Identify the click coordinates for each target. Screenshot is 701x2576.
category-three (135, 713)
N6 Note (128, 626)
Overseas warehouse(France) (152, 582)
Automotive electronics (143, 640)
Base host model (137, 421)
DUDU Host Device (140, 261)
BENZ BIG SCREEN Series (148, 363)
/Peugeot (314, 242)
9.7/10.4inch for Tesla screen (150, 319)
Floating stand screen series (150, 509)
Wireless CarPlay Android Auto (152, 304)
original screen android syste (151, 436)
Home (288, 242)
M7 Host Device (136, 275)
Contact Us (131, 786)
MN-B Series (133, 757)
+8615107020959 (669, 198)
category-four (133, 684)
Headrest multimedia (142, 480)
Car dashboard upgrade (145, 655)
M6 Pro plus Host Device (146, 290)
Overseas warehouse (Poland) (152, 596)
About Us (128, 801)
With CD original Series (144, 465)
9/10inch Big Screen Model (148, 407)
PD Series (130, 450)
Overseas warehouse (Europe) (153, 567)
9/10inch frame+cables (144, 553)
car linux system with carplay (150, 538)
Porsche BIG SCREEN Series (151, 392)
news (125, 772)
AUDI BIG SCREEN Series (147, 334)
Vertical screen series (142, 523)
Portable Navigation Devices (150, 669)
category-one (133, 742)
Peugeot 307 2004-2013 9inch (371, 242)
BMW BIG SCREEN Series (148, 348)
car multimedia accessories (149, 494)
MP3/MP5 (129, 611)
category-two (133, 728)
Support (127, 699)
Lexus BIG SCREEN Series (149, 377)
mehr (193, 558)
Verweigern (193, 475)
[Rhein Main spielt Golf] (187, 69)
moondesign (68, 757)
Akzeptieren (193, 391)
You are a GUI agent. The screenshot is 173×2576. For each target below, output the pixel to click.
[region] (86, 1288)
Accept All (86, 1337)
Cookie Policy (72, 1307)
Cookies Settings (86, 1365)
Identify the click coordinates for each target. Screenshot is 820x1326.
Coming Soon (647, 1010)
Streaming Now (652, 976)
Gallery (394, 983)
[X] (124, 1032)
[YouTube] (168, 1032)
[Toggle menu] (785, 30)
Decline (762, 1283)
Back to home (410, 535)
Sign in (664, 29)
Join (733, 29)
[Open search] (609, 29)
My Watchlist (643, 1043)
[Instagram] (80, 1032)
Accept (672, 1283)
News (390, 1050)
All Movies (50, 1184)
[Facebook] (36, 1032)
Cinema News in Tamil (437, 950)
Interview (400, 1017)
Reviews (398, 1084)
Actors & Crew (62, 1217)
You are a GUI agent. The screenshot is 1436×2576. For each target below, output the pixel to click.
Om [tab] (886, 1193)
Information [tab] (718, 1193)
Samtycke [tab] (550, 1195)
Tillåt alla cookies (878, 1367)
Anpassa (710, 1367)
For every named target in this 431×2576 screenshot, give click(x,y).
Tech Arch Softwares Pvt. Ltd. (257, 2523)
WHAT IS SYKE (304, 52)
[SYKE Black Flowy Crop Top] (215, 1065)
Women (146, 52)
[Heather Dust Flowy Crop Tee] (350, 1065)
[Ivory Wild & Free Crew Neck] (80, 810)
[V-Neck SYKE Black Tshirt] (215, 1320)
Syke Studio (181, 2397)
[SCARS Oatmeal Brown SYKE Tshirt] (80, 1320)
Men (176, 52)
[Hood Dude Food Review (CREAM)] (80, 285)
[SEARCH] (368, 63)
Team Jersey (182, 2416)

What you need to do: Return each line above precisely as written.

Solution below:
Identify the click coordinates for each target. Screenshot is 701x2576.
category-three (135, 713)
N6 Note (128, 626)
Overseas warehouse(France) (152, 582)
Automotive electronics (143, 640)
Base host model (137, 421)
DUDU Host Device (140, 261)
BENZ BIG SCREEN Series (148, 363)
/Peugeot (314, 242)
9.7/10.4inch for Tesla screen (150, 319)
Floating stand screen series (150, 509)
Wireless CarPlay Android Auto (152, 304)
original screen android syste (151, 436)
Home (288, 242)
M7 Host Device (136, 275)
Contact Us (131, 786)
MN-B Series (133, 757)
+8615107020959 (669, 198)
category-four (133, 684)
Headrest multimedia (142, 480)
Car dashboard upgrade (145, 655)
M6 Pro plus Host Device (146, 290)
Overseas warehouse (Poland) (152, 596)
About Us (128, 801)
With CD original Series (144, 465)
9/10inch Big Screen Model (148, 407)
PD Series (130, 450)
Overseas warehouse (Europe) (153, 567)
9/10inch frame+cables (144, 553)
car linux system with carplay (150, 538)
Porsche BIG SCREEN Series (151, 392)
news (125, 772)
AUDI BIG SCREEN Series (147, 334)
Vertical screen series (142, 523)
Portable Navigation Devices (150, 669)
category-one (133, 742)
Peugeot 307 2004-2013 9inch (371, 242)
BMW BIG SCREEN Series (148, 348)
car multimedia accessories (149, 494)
MP3/MP5 (129, 611)
category-two (133, 728)
Support (127, 699)
Lexus BIG SCREEN Series (149, 377)
mehr (193, 558)
Verweigern (193, 475)
[Rhein Main spielt Golf] (187, 69)
moondesign (68, 757)
Akzeptieren (193, 391)
You are a GUI agent. The screenshot is 173×2576. For each target below, output the pixel to click.
[region] (86, 1288)
Accept All (86, 1337)
Cookie Policy (72, 1307)
Cookies Settings (86, 1365)
Identify the click coordinates for each target. Screenshot is 820x1326.
Coming Soon (647, 1010)
Streaming Now (652, 976)
Gallery (394, 983)
[X] (124, 1032)
[YouTube] (168, 1032)
[Toggle menu] (785, 30)
Decline (762, 1283)
Back to home (410, 535)
Sign in (664, 29)
Join (733, 29)
[Open search] (609, 29)
My Watchlist (643, 1043)
[Instagram] (80, 1032)
Accept (672, 1283)
News (390, 1050)
All Movies (50, 1184)
[Facebook] (36, 1032)
Cinema News in Tamil (437, 950)
Interview (400, 1017)
Reviews (398, 1084)
Actors & Crew (62, 1217)
You are a GUI agent. The screenshot is 1436×2576. For each target below, output the pixel to click.
Om [tab] (886, 1193)
Information [tab] (718, 1193)
Samtycke [tab] (550, 1195)
Tillåt alla cookies (878, 1367)
Anpassa (710, 1367)
For every named target in this 431×2576 screenshot, give click(x,y).
Tech Arch Softwares Pvt. Ltd. (257, 2523)
WHAT IS SYKE (304, 52)
[SYKE Black Flowy Crop Top] (215, 1065)
Women (146, 52)
[Heather Dust Flowy Crop Tee] (350, 1065)
[Ivory Wild & Free Crew Neck] (80, 810)
[V-Neck SYKE Black Tshirt] (215, 1320)
Syke Studio (181, 2397)
[SCARS Oatmeal Brown SYKE Tshirt] (80, 1320)
Men (176, 52)
[Hood Dude Food Review (CREAM)] (80, 285)
[SEARCH] (368, 63)
Team Jersey (182, 2416)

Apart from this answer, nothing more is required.